Those Rockstars will look dope! :laugh:

j/k

What wheels?


----------



## DFWSKATE (Sep 6, 2007)

I got some Bentleys. I missed out on a set last year so I wasn't gonna let these get away.


----------



## SinlessVillainy (Apr 25, 2011)

Nice! I almost bought a set earlier this year too, but couldn't talk myself into pulling the trigger. I figured I'd just snag another set later. I haven't seen a set as cheap as those were ever since. Well, I'm glad you pulled the trigger because now I can stop looking for a set. We can't have 2 bagged CW MK6 Jettas on Bentleys this close to each other. :laugh:


----------



## make_it_rainn (Jan 8, 2010)

Looking so good


----------



## DFWSKATE (Sep 6, 2007)

SinlessVillainy said:


> Nice! I almost bought a set earlier this year too, but couldn't talk myself into pulling the trigger. I figured I'd just snag another set later. I haven't seen a set as cheap as those were ever since. Well, I'm glad you pulled the trigger because now I can stop looking for a set. We can't have 2 bagged CW MK6 Jettas on Bentleys this close to each other. :laugh:


haha that wouldve been awesome. which ones were you looking at?


----------



## Kiddie Rimzo (Feb 21, 2008)

DFWSKATE said:


> I got some Bentleys. I missed out on a set last year so I wasn't gonna let these get away.


which ones?


----------



## SinlessVillainy (Apr 25, 2011)

These:


----------



## DFWSKATE (Sep 6, 2007)

Kiddie Rose said:


> which ones?


i dont have an actual picture of the wheels but theyre these jawns


----------



## 01 (Sep 9, 2009)

get this done already!!!, whats the ETA?

19s should tuck nicely if the offset is high enough, what specs?


----------



## Kiddie Rimzo (Feb 21, 2008)

DFWSKATE said:


> i dont have an actual picture of the wheels but theyre these jawns


ok good. i was hoping it wasnt those monoblock ones. i love the ones you got


----------



## DFWSKATE (Sep 6, 2007)

01 said:


> get this done already!!!, whats the ETA?
> 
> 19s should tuck nicely if the offset is high enough, what specs?

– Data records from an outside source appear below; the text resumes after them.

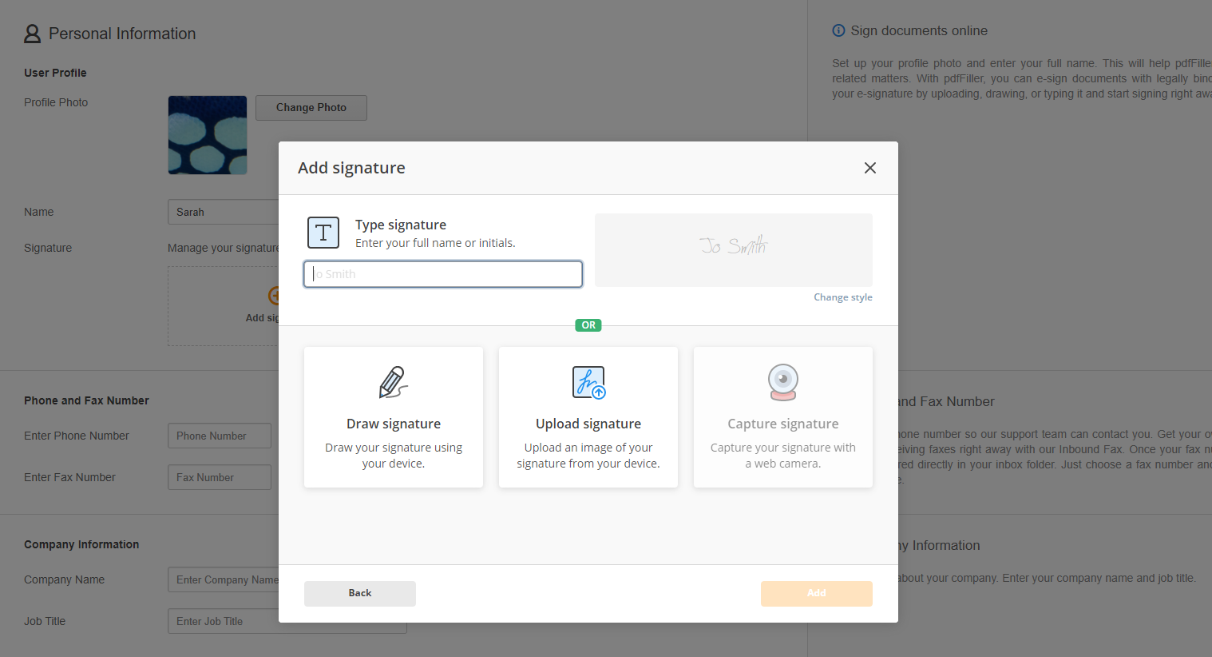1212x657 pixels.
Task: Click the Enter Job Title field
Action: click(224, 621)
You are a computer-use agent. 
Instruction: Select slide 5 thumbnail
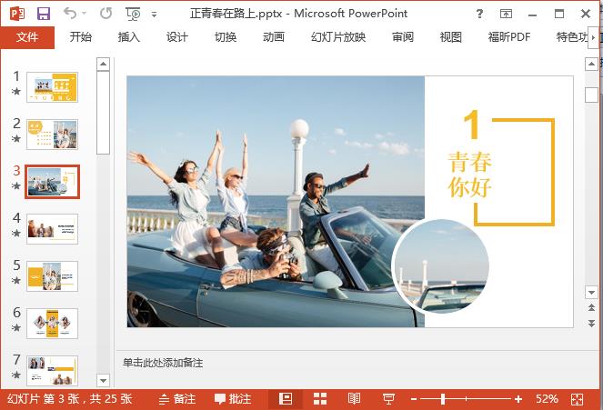(x=52, y=276)

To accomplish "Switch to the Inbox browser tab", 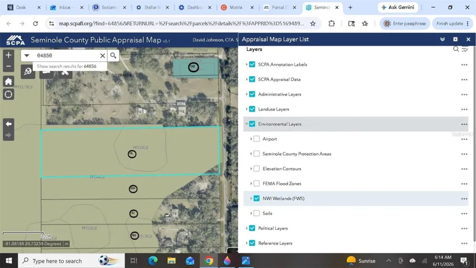I will point(66,7).
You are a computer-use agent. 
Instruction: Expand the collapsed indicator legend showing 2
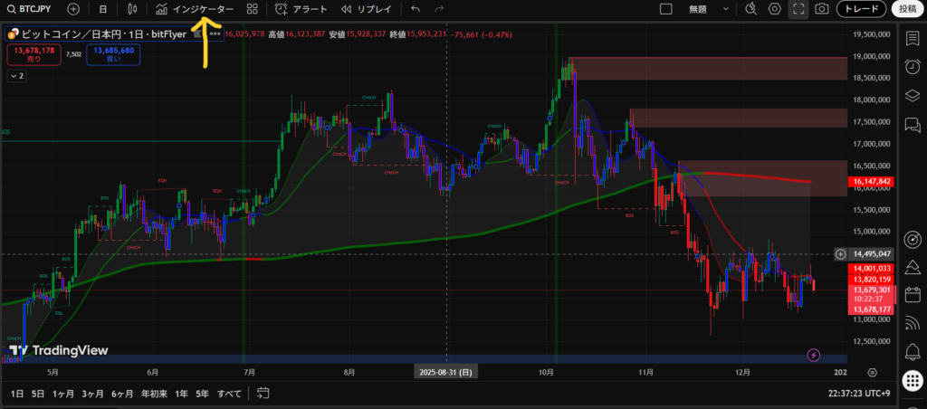(x=16, y=76)
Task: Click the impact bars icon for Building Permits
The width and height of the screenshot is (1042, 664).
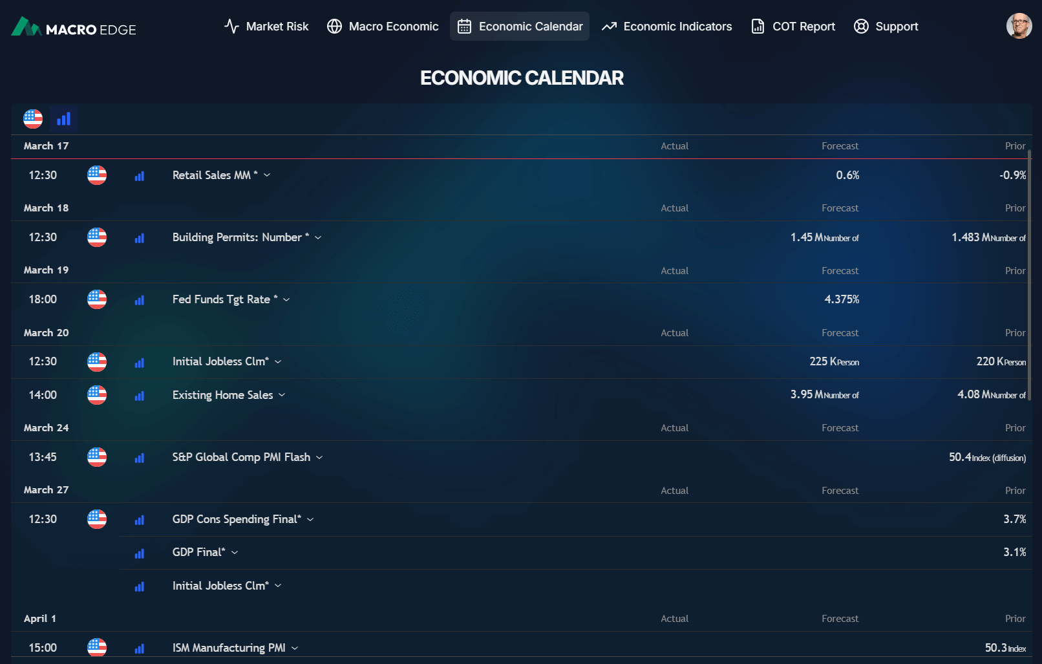Action: point(139,238)
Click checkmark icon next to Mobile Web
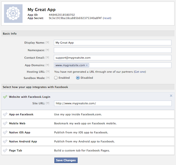 [x=5, y=123]
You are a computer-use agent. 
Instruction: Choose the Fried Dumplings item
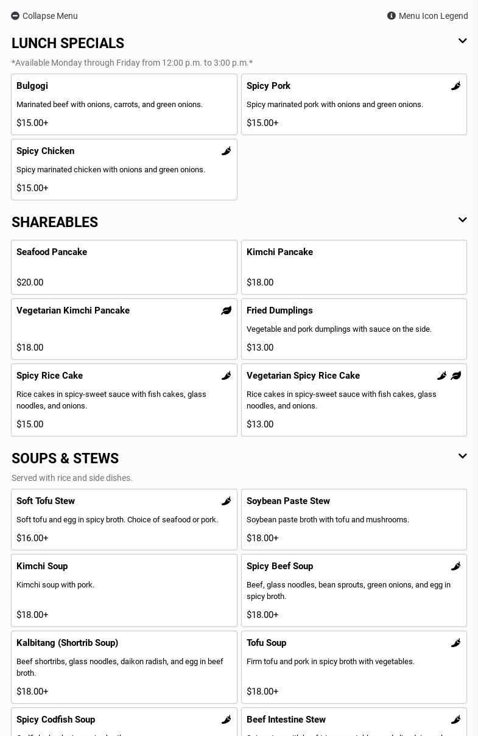point(354,329)
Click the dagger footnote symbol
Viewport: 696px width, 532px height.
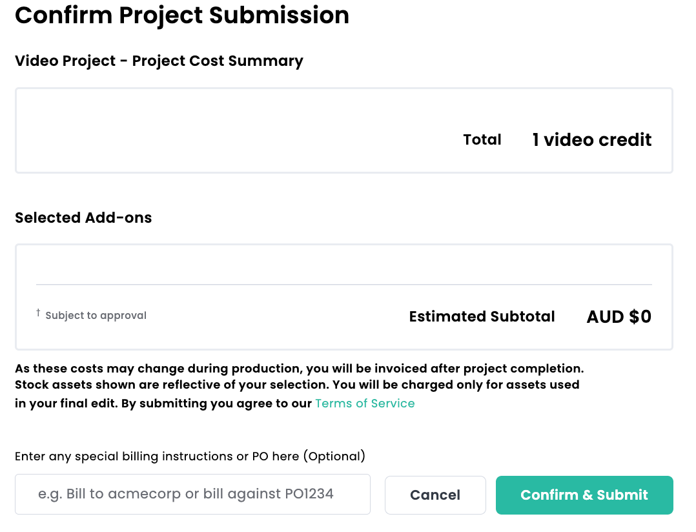(38, 313)
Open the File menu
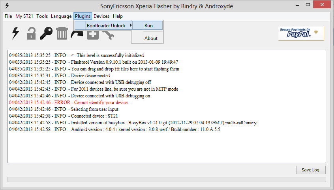This screenshot has width=334, height=190. click(8, 16)
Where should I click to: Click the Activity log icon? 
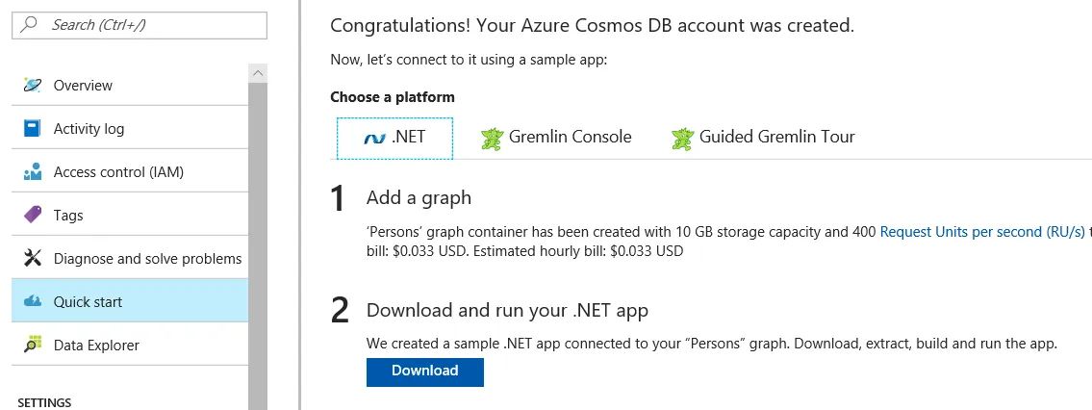point(33,128)
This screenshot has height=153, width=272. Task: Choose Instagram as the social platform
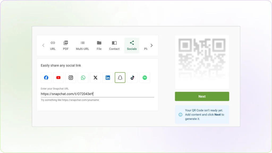(x=71, y=78)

i'll get it finished up once i can get over to Zeb's one night. all i gotta do is put in fronts, fix the wiring to fuse (thanks again :beer: ) and notch the inside of the spring cups for the fittings.

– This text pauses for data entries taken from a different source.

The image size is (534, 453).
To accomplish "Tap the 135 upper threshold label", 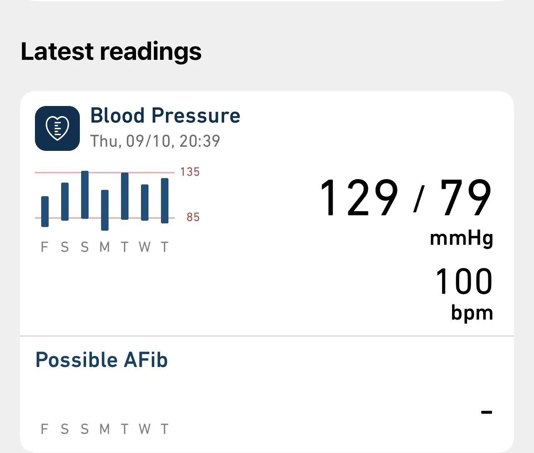I will pyautogui.click(x=190, y=172).
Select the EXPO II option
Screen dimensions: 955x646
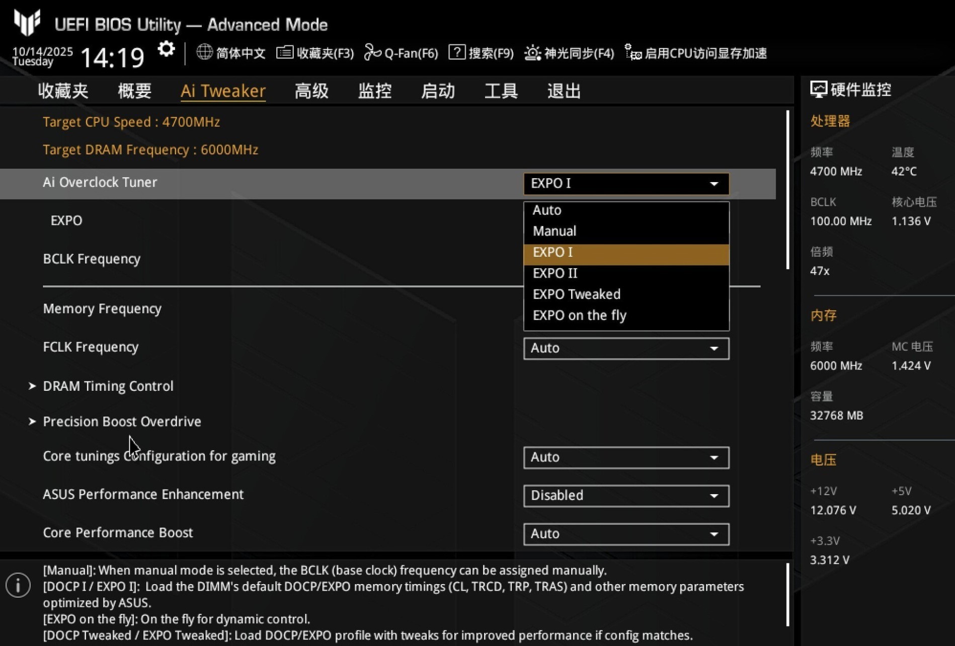(554, 273)
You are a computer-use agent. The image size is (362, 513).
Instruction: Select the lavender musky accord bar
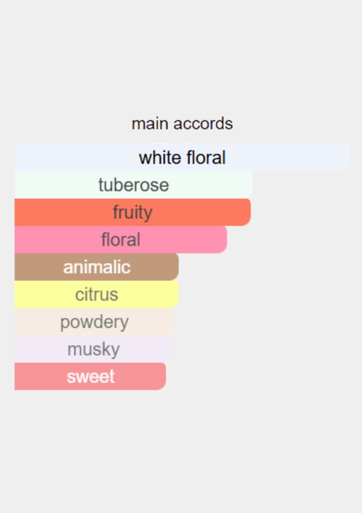(x=145, y=349)
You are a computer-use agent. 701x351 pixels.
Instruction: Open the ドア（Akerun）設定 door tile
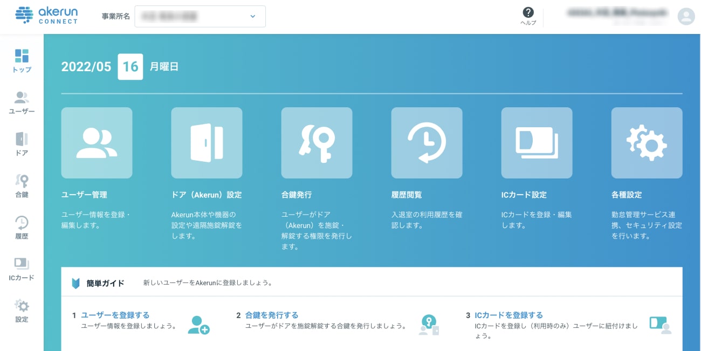click(207, 143)
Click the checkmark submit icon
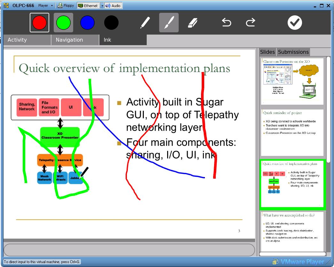The image size is (334, 267). tap(294, 22)

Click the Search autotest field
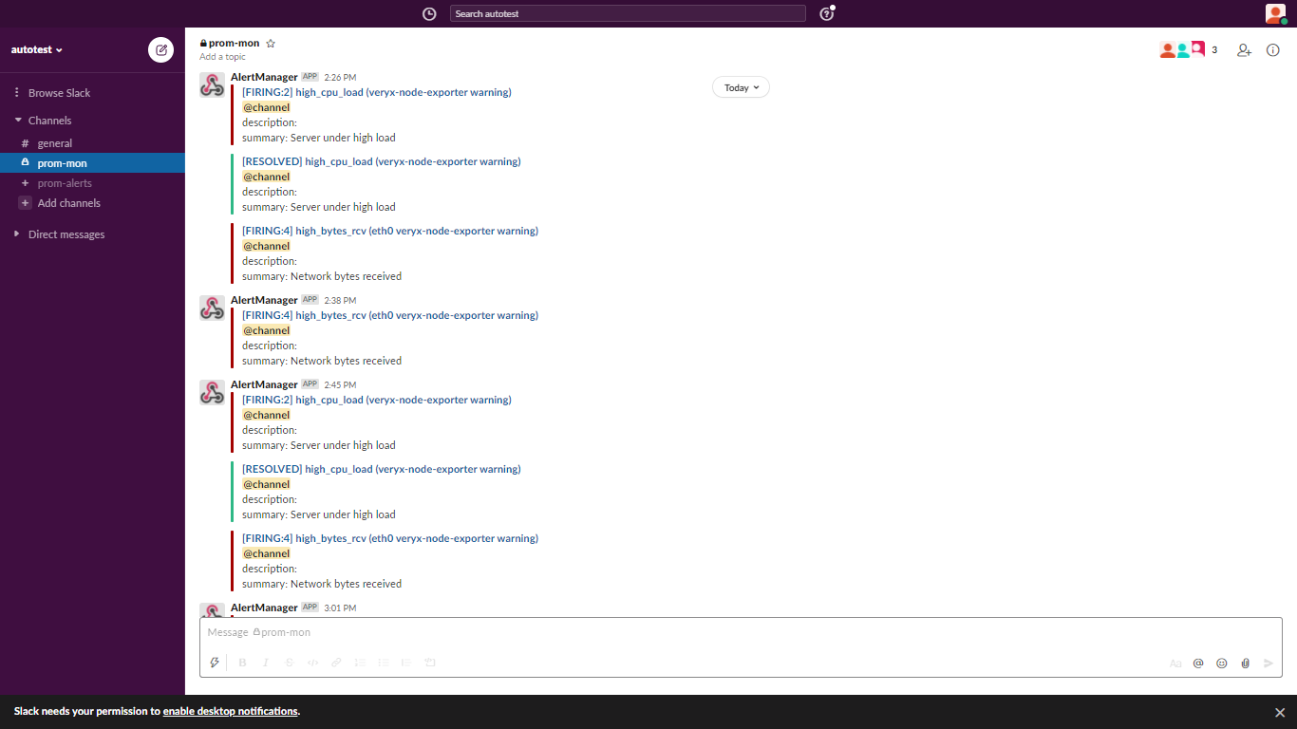click(628, 13)
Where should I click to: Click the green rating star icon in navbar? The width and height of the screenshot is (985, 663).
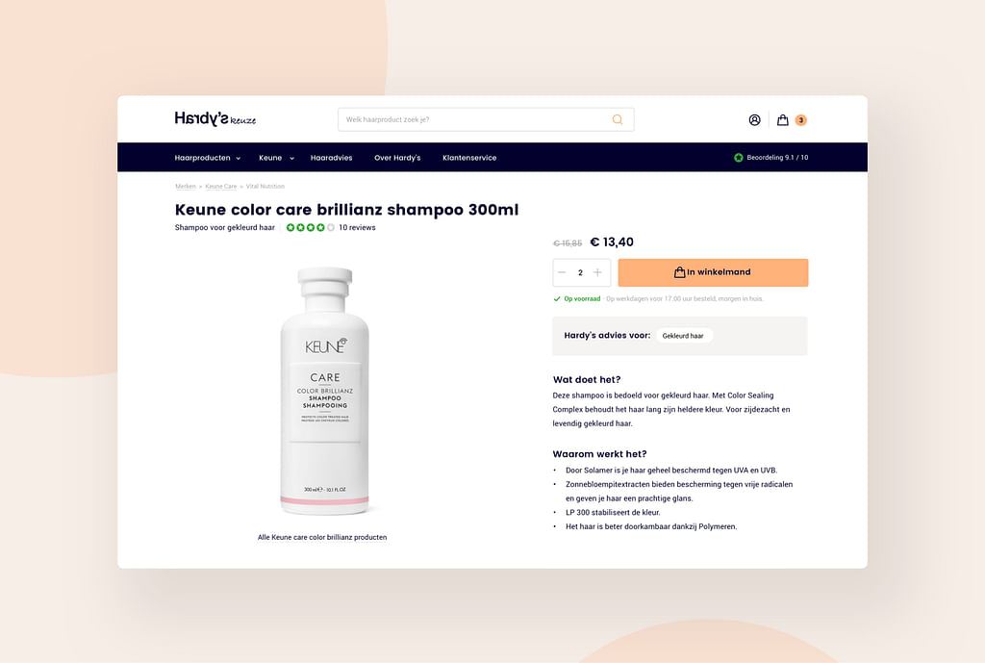(x=739, y=158)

theyre 9" et41 all around :thumbup: 



Kiddie Rose said:


> ok good. i was hoping it wasnt those monoblock ones. i love the ones you got


i really wanted the Conti GT splits but ive always liked these. im happy.


----------



## SinlessVillainy (Apr 25, 2011)

DFWSKATE said:


> i'll get it finished up once i can get over to Zeb's one night. all i gotta do is put in fronts, fix the wiring to fuse (thanks again :beer: ) and notch the inside of the spring cups for the fittings.
> 
> theyre 9" et41 all around :thumbup:
> 
> ...


:sly:

OH....LOL! You meant the other Zeb. I was confused for a second. I thought "well, I didn't invite him, but sure I'll help if he's going to drive all the way out to PK." :laugh:


----------



## SinlessVillainy (Apr 25, 2011)

Oh, and tell Zeb the other Zeb said "whuddup."


----------



## DFWSKATE (Sep 6, 2007)

hahaha oops :laugh:


----------



## Mr.Tan (Jun 9, 2004)

worst-build thread-ever


----------



## proshot (Apr 22, 2004)

SinlessVillainy said:


> Oh, and tell Zeb the other Zeb said "whuddup."


Hi.


----------



## SinlessVillainy (Apr 25, 2011)

proshot said:


> Hi.


Team Zeb. :thumbup: :beer:


----------



## SinlessVillainy (Apr 25, 2011)

Car looks great Jason! Low as hell!

Sent from my DROID X2 using Tapatalk


----------



## 01 (Sep 9, 2009)

SinlessVillainy said:


> Car looks great Jason! Low as hell!
> 
> Sent from my DROID X2 using Tapatalk


Ahahahaha


----------



## DFWSKATE (Sep 6, 2007)

I ain't even mad


----------



## SinlessVillainy (Apr 25, 2011)

DFWSKATE said:


> I ain't even mad


:laugh: It was good finally meeting you today. I wish I could have stuck around longer.


----------



## DFWSKATE (Sep 6, 2007)

SinlessVillainy said:


> :laugh: It was good finally meeting you today. I wish I could have stuck around longer.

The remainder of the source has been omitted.